Камера три на три метра. Без кровати, отхожего места и каких-либо удобств. Один паёк в день, да кружка воды.
Вот тот итог, к которому я пришёл в своей жизни.
— Не унывай. Ты чудом не обратился, жив, так что есть шансы выбраться, — ворчливо заметила Гея.
С моей субличностью происходило что-то странное.
— Ещё бы! — возмутилась она.
Когда меня поймал… Вырубили и подвесили за крюк в лабиринте, Гея себе места не находила. Она не могла ничего сделать. Единственное, что ей оставалось, наблюдать, как надо мной издеваются.
Раньше я думал, что люди жестоки. Что им нравится издеваться над тем, кто слаб. Но это оказалась не вся правда. Гораздо больше им нравится издеваться над тем, кто раньше был сильнее их, но сейчас оказался в полной их власти.
— Сам виноват, — Гея не забывала читать мне нотации, — Это всё твоя гордыня!

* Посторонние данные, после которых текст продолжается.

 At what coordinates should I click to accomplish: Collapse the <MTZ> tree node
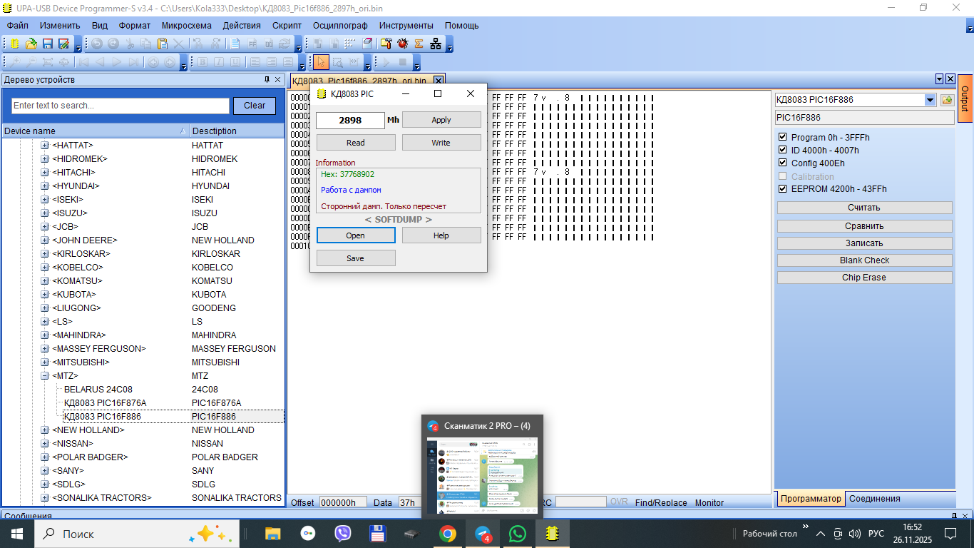[45, 376]
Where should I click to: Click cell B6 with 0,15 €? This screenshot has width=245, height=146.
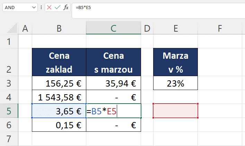59,125

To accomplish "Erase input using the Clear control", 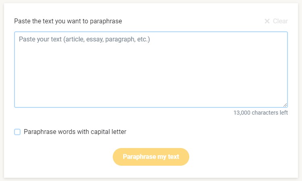I will (x=276, y=21).
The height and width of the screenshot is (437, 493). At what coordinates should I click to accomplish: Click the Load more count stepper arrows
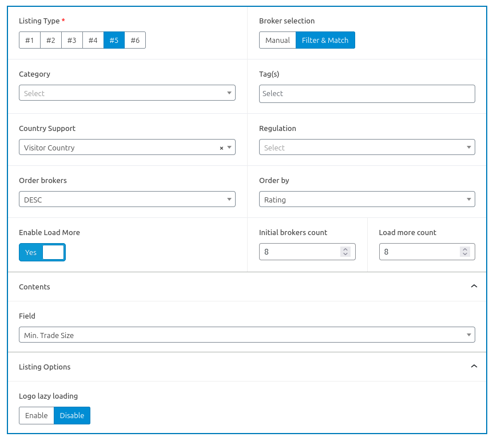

Не спорю. Доля моей вины в произошедшем есть. Будь я чуть внимательнее, то не допустил бы того, что произошло.
— Не бери на себя слишком много. Ты не можешь спасти всех.
Не могу. Какие же горькие эти слова. Да, не могу. Потому что слаб, глуп и невнимателен. Прояви я чуть больше внимания, то защитил бы Аби и не дал…
— Сеня, — вздохнула Гея, — Заканчивай себя винить. Лучше давай думать, как нам отсюда выбраться.
Правильные слова. Мудрые. Я знал, что винить себя опасно. Знал, но не мог остановиться. Стоило прикрыть глаза и я видел, как пытают Аби. Снова и снова звери издеваются над ней. Надо мной тоже издевались. Тело хорошо запомнило эти пытки. Но физическая боль ничто в сравнение с чужой болью. Я готов был пережить лабиринт ещё раз, если бы это помогло девушке.
— Она жива. А значит всё будет хорошо.
— Она так и не пришла в себя.
— Придёт.
— Я остановил её. Одну.
— В темноте! Её найдут и помогут!
— Или нет…
Три дня издевательств… Я находился между жизнью и смертью, бредил, перестав понимать, что происходит. Помнил Арчи, который явился, словно святой, дал еды и воды. Я до сих пор не уверен, что видел это по настоящему. Но Гея утверждала, что парень и правда приходил. Потом его схватили и утащили.
Небольшая помощь помогла мне прийти в себя. Организм получил столь необходимую подпитку и… К тому моменту, когда меня пришли убивать, я смог создать энергетический шар и разбить путы.